All that being said, the general stylized facts are in alignment. The derived allele is common on the eastern coastal region of Eurasia, and nearly absent in Africa, Europe, and West and South Asia. But a curious aspect to me is that in the 1000 Genomes data the allele is nearly as absent in the Bangladeshi samples as it is in other South Asians. In contrast, the derived variant of EDAR, which is diagnostic of East Asian or Amerindian ancestry, is present at 5% frequency in Bangladeshis, about what you would expect assuming the attested levels of gene flow from an East Asian population. While the authors in the above study found that the effect of the allele is additive, it is curious that in the 1000 Genomes there is no variation across Japanese, North and South Chinese, and Vietnamese. The implication is that the average between group differences across these populations has to be due to variation on other loci. The indigenous Dai people in fact had the highest frequency of the derived allele in the 1000 Genomes.

These details matter because the authors estimated how deep the selection sweeps around this locus must be in terms of time. Using two methods they arrive at a figure between 10 and 15 thousand years (one method is closer to 10, another to 15). That implies that selection began before the Holocene. The interpretation the authors put on these results is that the northern East Asian groups experienced selection as they migrated up from Southeast Asia during the Pleistocene, with the Austro-Asiatic groups being basal and reflecting the ancestral state. The problem, as I suggest above, is that the Austro-Asiatic populations are a compound of genuinely basal groups (their minority ancestry) to the Northeast Asians, and a population to which other Northeast Asians further north may be basal!

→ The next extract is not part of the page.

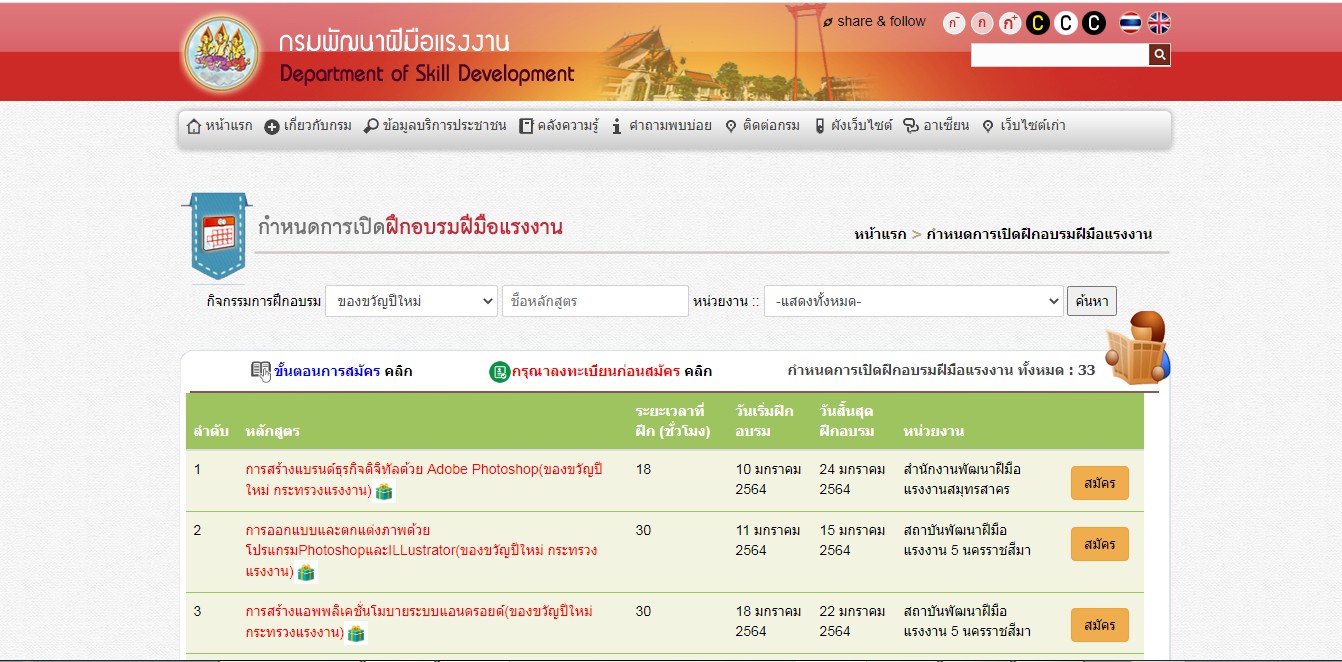1342x662 pixels.
Task: Click the newspaper reader icon
Action: pos(1138,348)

One thing Eight thousand years of natural selection in Europe tells us using ancient DNA that a history of admixture is important to understanding the specific dynamics of selection. Though the haplotype based methods were roughly correct, they did not exhibit the granularity necessary to make fine-grained inferences, and did not totally predict what the empirical ancient DNA is telling us about allele frequencies across time. For example, earlier attempts to infer the selection sweep which resulted in high frequencies of SLC45A2 in Europe arrived at a figure a bit north of ~10,000 years. But it seems that a great deal of selection on this locus has been occurring more recently than 5,000 years.

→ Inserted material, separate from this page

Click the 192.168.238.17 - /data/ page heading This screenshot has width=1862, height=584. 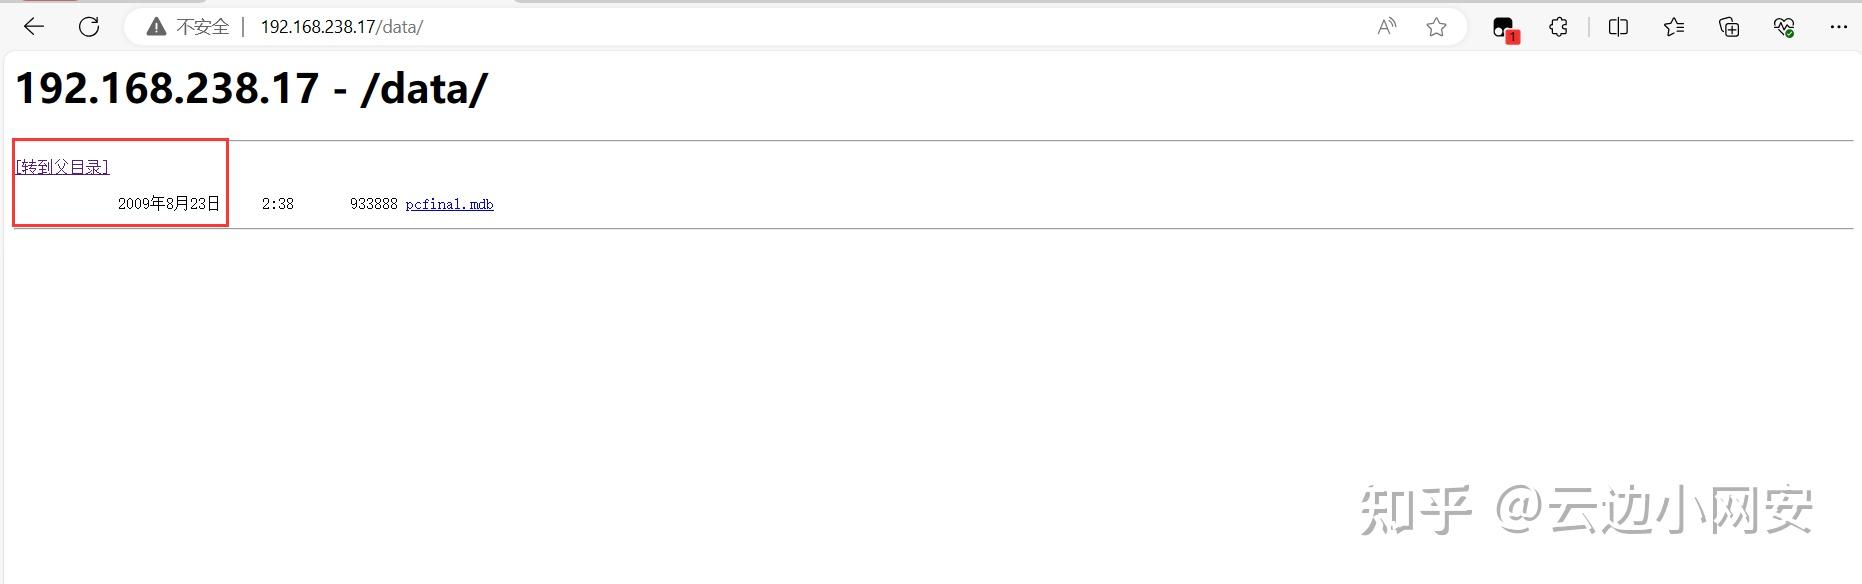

And on a final note, I would point out that the intermediate frequencies of the derived allele in much of East Asia are suggestive to me that the genuine target of selection here is not skin color, but a dominant trait. The fact that the derived allele is nearly absent in Bangladeshis indicates that either the sweep up in frequency is very recent, so that not all East Asian populations experienced it, or, more likely to my mind, there is constraining selection on the trait which is the genuine target of interest in other genetic backgrounds. To decrypt what I’m saying, the derived allele is probably useful in East Asia, but entails some cost. South Asians may already have another allele which gains the same function, and so the cost resulted in purification of the derived allele in Bangladeshis (who are ~10% derived from a group very similar to the Dai).
As should be clear, this paper has some confusions. But it’s a taste of things to come. There are many Chinese who are interested in the genomics of their region, and ancient DNA should begin to unveil the past in the next few years.